Activity
Give again the lines from the line with "Task: Click the start date 01/11/2023 field" to the last line of the records, exactly and in full. Do not carry over any pictures.

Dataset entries

BEGIN

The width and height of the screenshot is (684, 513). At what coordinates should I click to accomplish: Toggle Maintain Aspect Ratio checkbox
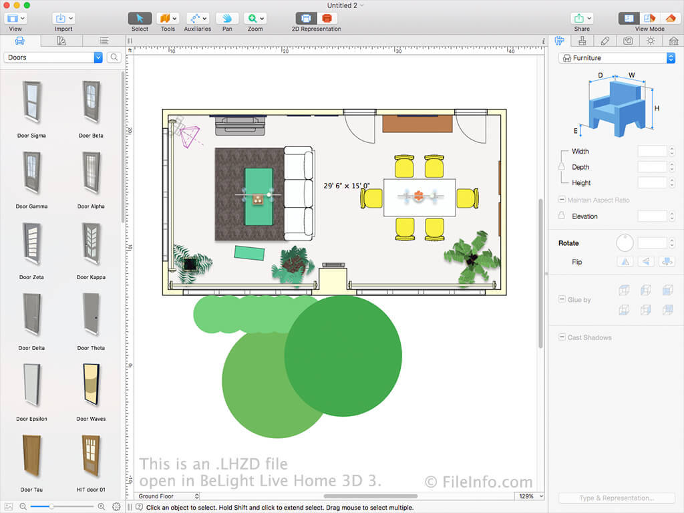tap(562, 200)
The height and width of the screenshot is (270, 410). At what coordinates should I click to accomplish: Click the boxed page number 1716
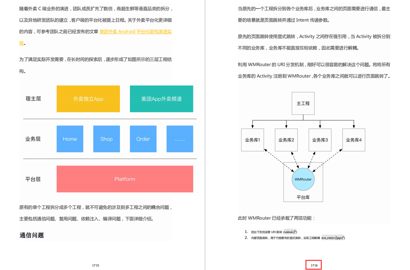tap(313, 264)
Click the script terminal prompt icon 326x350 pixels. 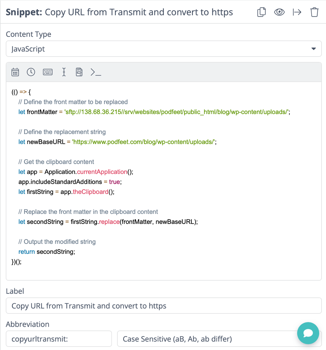point(96,72)
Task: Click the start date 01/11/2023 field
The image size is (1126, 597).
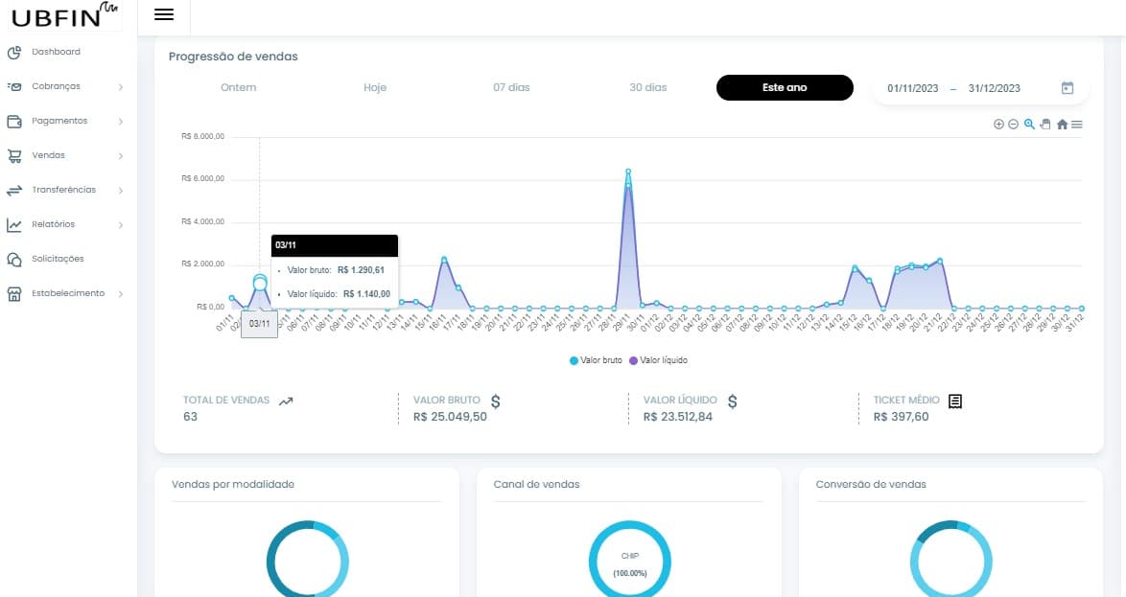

END

Response box
Task: Click the start date 01/11/2023 field
The image size is (1126, 597).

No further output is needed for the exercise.